EXERCISE GOAL => Write back each entry precisely as it is given.

(Saved data entries)
______

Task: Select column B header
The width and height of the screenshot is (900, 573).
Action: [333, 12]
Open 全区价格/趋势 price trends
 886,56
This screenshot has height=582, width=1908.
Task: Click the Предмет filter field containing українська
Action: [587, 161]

______

ANSWER TO THE EXERCISE =>
Task: Select column B header
The width and height of the screenshot is (900, 573).
Action: [333, 12]
Open 全区价格/趋势 price trends
 886,56
This screenshot has height=582, width=1908.
Task: Click the Предмет filter field containing українська
Action: [587, 161]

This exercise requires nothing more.